Description
This Street Corn Queso is a creamy, flavorful dip inspired by Mexican street corn. Made with roasted or grilled corn kernels, sautéed onions, jalapeño, and a blend of Monterey Jack and Cotija cheeses, it’s seasoned with chili powder, smoked paprika, and fresh lime juice for a perfect balance of smoky, spicy, and tangy flavors. Ideal for game day or casual gatherings, it pairs wonderfully with tortilla chips.
Ingredients
Vegetables & Aromatics
- 2 cups corn kernels (fresh, frozen, or canned; roasted or grilled if possible)
- 1/2 cup chopped red onion
- 2 cloves garlic, minced
- 1 jalapeño, seeded and finely chopped
Spices & Seasonings
- 1 teaspoon chili powder
- 1/2 teaspoon smoked paprika
- Salt and pepper to taste
Dairy & Liquids
- 1 tablespoon butter
- 1 tablespoon all-purpose flour
- 1 cup whole milk
- 1 1/2 cups shredded Monterey Jack cheese
- 1/2 cup crumbled Cotija cheese (plus more for garnish)
- Juice of 1 lime
Herbs & Extras
- 2 tablespoons chopped fresh cilantro
- Hot sauce (optional, to taste)
Instructions
- Sauté Onions: In a large skillet, melt the butter over medium heat. Add the chopped red onion and sauté for 2-3 minutes until softened and translucent, developing a sweet and fragrant base.

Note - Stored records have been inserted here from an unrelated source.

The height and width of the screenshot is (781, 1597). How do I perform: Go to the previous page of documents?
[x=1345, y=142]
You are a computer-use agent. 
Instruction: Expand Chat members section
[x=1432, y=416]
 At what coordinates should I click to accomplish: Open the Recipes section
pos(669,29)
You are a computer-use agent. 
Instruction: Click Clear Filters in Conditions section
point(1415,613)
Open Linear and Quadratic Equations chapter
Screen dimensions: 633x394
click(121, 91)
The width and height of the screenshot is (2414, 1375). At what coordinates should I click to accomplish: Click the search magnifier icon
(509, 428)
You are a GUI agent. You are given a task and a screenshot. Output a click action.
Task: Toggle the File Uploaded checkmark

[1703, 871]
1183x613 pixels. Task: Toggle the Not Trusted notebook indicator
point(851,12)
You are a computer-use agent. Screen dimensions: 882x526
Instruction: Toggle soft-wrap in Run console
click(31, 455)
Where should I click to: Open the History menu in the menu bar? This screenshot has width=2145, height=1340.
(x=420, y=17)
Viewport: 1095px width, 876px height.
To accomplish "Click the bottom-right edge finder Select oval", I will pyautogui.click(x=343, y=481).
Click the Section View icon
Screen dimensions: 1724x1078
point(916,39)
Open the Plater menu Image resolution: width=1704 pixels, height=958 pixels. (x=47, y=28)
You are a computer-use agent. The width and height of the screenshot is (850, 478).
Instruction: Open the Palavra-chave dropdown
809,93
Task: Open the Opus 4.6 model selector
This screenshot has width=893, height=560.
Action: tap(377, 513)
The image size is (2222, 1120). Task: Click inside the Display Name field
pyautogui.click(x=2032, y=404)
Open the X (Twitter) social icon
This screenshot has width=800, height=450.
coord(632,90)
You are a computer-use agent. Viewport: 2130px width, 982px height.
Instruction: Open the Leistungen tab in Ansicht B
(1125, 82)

- Add Garlic and Jalapeño: Stir in the minced garlic and finely chopped jalapeño. Cook for another minute, stirring continuously, until fragrant to infuse the aromatics into the butter.
- Cook Corn with Spices: Add the corn kernels, chili powder, smoked paprika, salt, and pepper. Cook the mixture for about 5 minutes, stirring occasionally, until the corn lightly browns and absorbs the smoky, spicy flavors.
- Incorporate Flour: Sprinkle the all-purpose flour evenly over the corn mixture and stir well to coat all the ingredients. Cook for 1 minute to eliminate the raw flour taste and start thickening.
- Add Milk and Simmer: Slowly pour in the whole milk while whisking constantly to prevent lumps, creating a smooth sauce. Reduce the heat and let it gently simmer for 2-3 minutes until the sauce thickens to a creamy consistency.
- Melt Cheeses: Stir in the shredded Monterey Jack cheese and crumbled Cotija cheese. Keep stirring until all the cheese is completely melted and the dip is smooth and creamy.
- Finish with Lime and Cilantro: Remove the skillet from heat and stir in fresh lime juice and chopped cilantro to brighten the flavor. Add hot sauce if desired to customize the heat level.
- Serve and Garnish: Transfer the queso to a serving dish. Garnish with extra crumbled Cotija cheese, a sprinkle of chili powder, and more chopped cilantro. Serve hot with tortilla chips for dipping.
Notes
- Roasting or grilling the corn kernels before adding enhances the smoky flavor and sweetness.
- Adjust the jalapeño amount or keep the seeds for extra heat.
- Use whole milk for a richer, creamier queso; substitute with 2% milk for a lighter version.
- For a thicker dip, cook it a bit longer during the simmering stage.
- Leftovers can be stored in the refrigerator for up to 3 days and reheated gently on the stove.
- Serve with freshly made tortilla chips or vegetable sticks for a crowd-pleasing appetizer.